_Records provided:_
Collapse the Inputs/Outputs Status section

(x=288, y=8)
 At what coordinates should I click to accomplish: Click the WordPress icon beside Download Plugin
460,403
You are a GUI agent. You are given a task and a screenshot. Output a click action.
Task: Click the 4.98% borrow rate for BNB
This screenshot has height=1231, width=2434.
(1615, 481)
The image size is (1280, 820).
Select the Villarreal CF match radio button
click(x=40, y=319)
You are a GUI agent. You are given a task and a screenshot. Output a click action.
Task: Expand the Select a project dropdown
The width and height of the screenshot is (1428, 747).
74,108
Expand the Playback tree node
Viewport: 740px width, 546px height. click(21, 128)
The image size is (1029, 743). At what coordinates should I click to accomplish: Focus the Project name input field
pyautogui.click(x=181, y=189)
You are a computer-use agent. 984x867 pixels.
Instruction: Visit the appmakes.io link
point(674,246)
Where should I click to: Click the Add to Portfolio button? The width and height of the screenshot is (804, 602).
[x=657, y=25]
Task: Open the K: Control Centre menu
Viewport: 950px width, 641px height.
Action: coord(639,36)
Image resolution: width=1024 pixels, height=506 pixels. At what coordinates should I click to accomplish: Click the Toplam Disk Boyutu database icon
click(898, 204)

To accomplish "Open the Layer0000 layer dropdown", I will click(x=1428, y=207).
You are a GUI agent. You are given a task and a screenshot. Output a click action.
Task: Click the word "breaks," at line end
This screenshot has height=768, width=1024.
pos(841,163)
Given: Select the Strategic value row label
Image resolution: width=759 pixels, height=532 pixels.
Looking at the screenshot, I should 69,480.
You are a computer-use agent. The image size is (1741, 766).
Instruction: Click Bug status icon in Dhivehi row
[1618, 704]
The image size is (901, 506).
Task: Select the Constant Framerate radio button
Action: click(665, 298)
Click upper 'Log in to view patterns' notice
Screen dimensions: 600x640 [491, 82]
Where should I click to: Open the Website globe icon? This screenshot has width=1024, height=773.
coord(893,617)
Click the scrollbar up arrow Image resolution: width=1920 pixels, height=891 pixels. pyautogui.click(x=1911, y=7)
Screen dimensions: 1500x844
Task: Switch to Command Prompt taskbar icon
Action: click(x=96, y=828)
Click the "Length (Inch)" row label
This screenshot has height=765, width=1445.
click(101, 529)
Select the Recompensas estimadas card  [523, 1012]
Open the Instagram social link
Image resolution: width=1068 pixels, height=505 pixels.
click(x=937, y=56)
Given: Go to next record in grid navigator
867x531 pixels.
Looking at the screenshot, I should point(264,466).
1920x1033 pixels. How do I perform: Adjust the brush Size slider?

_Exercise details:_ Return every record above exactly, line by line.

_Answer box:_
Collapse the Inputs/Outputs Status section

(x=288, y=8)
 At what coordinates should I click to accomplish: Click the WordPress icon beside Download Plugin
460,403
You are a GUI agent. You are given a task and a screenshot. Output a click action.
Task: Click the 4.98% borrow rate for BNB
This screenshot has height=1231, width=2434.
(1615, 481)
The image size is (1280, 820).
Select the Villarreal CF match radio button
click(x=40, y=319)
You are a GUI agent. You are given a task and a screenshot. Output a click action.
Task: Expand the Select a project dropdown
The width and height of the screenshot is (1428, 747).
74,108
Expand the Playback tree node
Viewport: 740px width, 546px height. click(21, 128)
The image size is (1029, 743). At what coordinates should I click to accomplish: Focus the Project name input field
pyautogui.click(x=181, y=189)
You are a computer-use agent. 984x867 pixels.
Instruction: Visit the appmakes.io link
point(674,246)
Where should I click to: Click the Add to Portfolio button? The width and height of the screenshot is (804, 602).
[x=657, y=25]
Task: Open the K: Control Centre menu
Viewport: 950px width, 641px height.
Action: coord(639,36)
Image resolution: width=1024 pixels, height=506 pixels. At what coordinates should I click to accomplish: Click the Toplam Disk Boyutu database icon
click(898, 204)

To accomplish "Open the Layer0000 layer dropdown", I will click(x=1428, y=207).
You are a GUI agent. You are given a task and a screenshot. Output a click action.
Task: Click the word "breaks," at line end
This screenshot has height=768, width=1024.
pos(841,163)
Given: Select the Strategic value row label
Image resolution: width=759 pixels, height=532 pixels.
Looking at the screenshot, I should 69,480.
You are a computer-use agent. The image size is (1741, 766).
Instruction: Click Bug status icon in Dhivehi row
[1618, 704]
The image size is (901, 506).
Task: Select the Constant Framerate radio button
Action: click(665, 298)
Click upper 'Log in to view patterns' notice
Screen dimensions: 600x640 [491, 82]
Where should I click to: Open the Website globe icon? This screenshot has width=1024, height=773.
coord(893,617)
Click the scrollbar up arrow Image resolution: width=1920 pixels, height=891 pixels. pyautogui.click(x=1911, y=7)
Screen dimensions: 1500x844
Task: Switch to Command Prompt taskbar icon
Action: click(x=96, y=828)
Click the "Length (Inch)" row label
This screenshot has height=765, width=1445.
click(101, 529)
Select the Recompensas estimadas card  [523, 1012]
Open the Instagram social link
Image resolution: width=1068 pixels, height=505 pixels.
click(x=937, y=56)
Given: Go to next record in grid navigator
867x531 pixels.
Looking at the screenshot, I should point(264,466).
1920x1033 pixels. How do I perform: Adjust the brush Size slider?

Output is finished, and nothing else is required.